Medication Therapy Management Program Improvements

CMS-10396, OMB 0938-1154


Background


The Medicare Modernization Act of 2003 (MMA) under title 42 CFR Part 423, Subpart D, establishes the requirements that Part D sponsors, an organization which has one or more contract(s) with CMS to provide Part D benefits to Medicare beneficiaries,must meet with regard to cost control and quality improvement including requirements for medication therapy management (MTM) programs. MTM is a patient-centric and comprehensive approach to improve medication use, reduce the risk of adverse events, and improve medication adherence. At minimum, a Part D sponsors’ MTM program must offer to its enrollees an annual comprehensive medication review with written summaries, quarterly targeted medication reviews, and follow-up interventions for both beneficiaries and prescribers when necessary. The initial CMS regulations for MTM established a general framework that allowed Part D sponsors flexibility to develop and implement MTM programs that best meet the needs of their specific patient populations and achieve the best therapeutic outcomes.


After analyzing common practices, requirements for 2010 were revised for greater consistency among the Part D MTM programs and to raise the level of the MTM interventions offered to positively impact the medication use of Medicare Part D beneficiaries. For complete details of MTM program changes for 2010, see pages 68-73 of the 2010 Call Letter (http://www.cms.gov/Medicare/Prescription-Drug-Coverage/PrescriptionDrugCovContra/downloads//2010CallLetter.pdf).


One of the changes to Part D MTM programs for 2010 included the following requirement:


Sponsors must offer an interactive, person-to-person comprehensive medication review (CMR) by a pharmacist or other qualified provider at least annually, and provide an individualized written or printed summary to the beneficiary. A CMR is a review of a beneficiary’s medications, including prescription and over-the-counter (OTC) medications, herbal therapies, and dietary supplements, which is intended to aid in assessing medication therapy and optimizing patient outcomes.

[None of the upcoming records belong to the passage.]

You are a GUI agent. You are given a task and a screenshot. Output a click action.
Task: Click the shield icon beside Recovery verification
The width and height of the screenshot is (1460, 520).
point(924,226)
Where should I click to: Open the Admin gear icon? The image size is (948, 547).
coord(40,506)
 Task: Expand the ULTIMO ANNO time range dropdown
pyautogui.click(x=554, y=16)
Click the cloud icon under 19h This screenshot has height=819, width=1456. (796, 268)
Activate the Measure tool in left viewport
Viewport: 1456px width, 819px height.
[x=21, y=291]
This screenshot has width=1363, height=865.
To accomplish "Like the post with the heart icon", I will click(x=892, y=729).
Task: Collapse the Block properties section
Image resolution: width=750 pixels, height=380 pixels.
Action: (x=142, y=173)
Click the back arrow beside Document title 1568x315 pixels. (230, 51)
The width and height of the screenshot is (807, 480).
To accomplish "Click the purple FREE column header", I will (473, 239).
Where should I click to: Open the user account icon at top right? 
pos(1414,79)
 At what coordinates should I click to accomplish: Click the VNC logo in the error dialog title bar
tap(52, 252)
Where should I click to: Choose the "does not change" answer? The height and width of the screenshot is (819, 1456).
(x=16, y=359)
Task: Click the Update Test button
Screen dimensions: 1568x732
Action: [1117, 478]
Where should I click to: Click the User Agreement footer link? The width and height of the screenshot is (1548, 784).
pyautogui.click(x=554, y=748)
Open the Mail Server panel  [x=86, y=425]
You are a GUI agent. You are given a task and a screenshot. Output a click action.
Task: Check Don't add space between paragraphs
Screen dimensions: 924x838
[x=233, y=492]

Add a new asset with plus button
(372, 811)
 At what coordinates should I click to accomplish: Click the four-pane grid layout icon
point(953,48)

The Affordable Care Act (ACA) under Section 10328 specified changes to Part D MTM programs, including many that were already implemented by CMS in 2010. The ACA further required that the Secretary, in consultation with relevant stakeholders, develop a standardized format for the CMR action plan and summary. In CMS’ final rule, “Medicare Program; Changes to the Medicare Advantage and the Medicare Prescription Drug Benefit Programs for Contract Year 2012 and Other Changes,” which was published in the Federal Register on April 15, 2011, we described our plan to work with stakeholders to develop a standardized format for the action plan and summary that may result from the CMR. The final rule also revised §423.153(d)(1)(vii) to require standardized action plans and summaries to comply with requirements specified by CMS for the standardized format.


Through extensive engagement with stakeholders, CMS prepared the standardized format for the written summary and action plan, which includes three components:

  • Beneficiary Cover Letter,

  • Medication Action Plan,

  • and Personal Medication List.


The Office of Management and Budget (OMB) approved the standardized format, CMS form 10396, for a 3-year period and issued OMB Control Number 0938-1154 on January 20, 2012. Part D sponsors have been required to use the standardized format for CMR summaries sent to Part D beneficiaries since January 1, 2013.


Section 10328 of the ACA also amended section 1860D-4(c)(2) of the Social Security Act (the Act) to require that all targeted beneficiaries be offered a CMR. As amended, the Act did not provide a basis for creating an exception to the requirement to offer a CMR based on the setting of care. Part D regulations had exempted sponsors from the requirement to offer CMRs to beneficiaries in long-term care (LTC) settings. In CMS’ final rule, CMS-4157-FC, “Medicare Program; Changes to the Medicare Advantage and the Medicare Prescription Drug Benefit Programs for Contract Year 2013 and Other Changes,” which was published in the Federal Register on April 12, 2012, we described the requirement that Part D sponsors offer a CMR to beneficiaries in LTC settings, effective January 1, 2013.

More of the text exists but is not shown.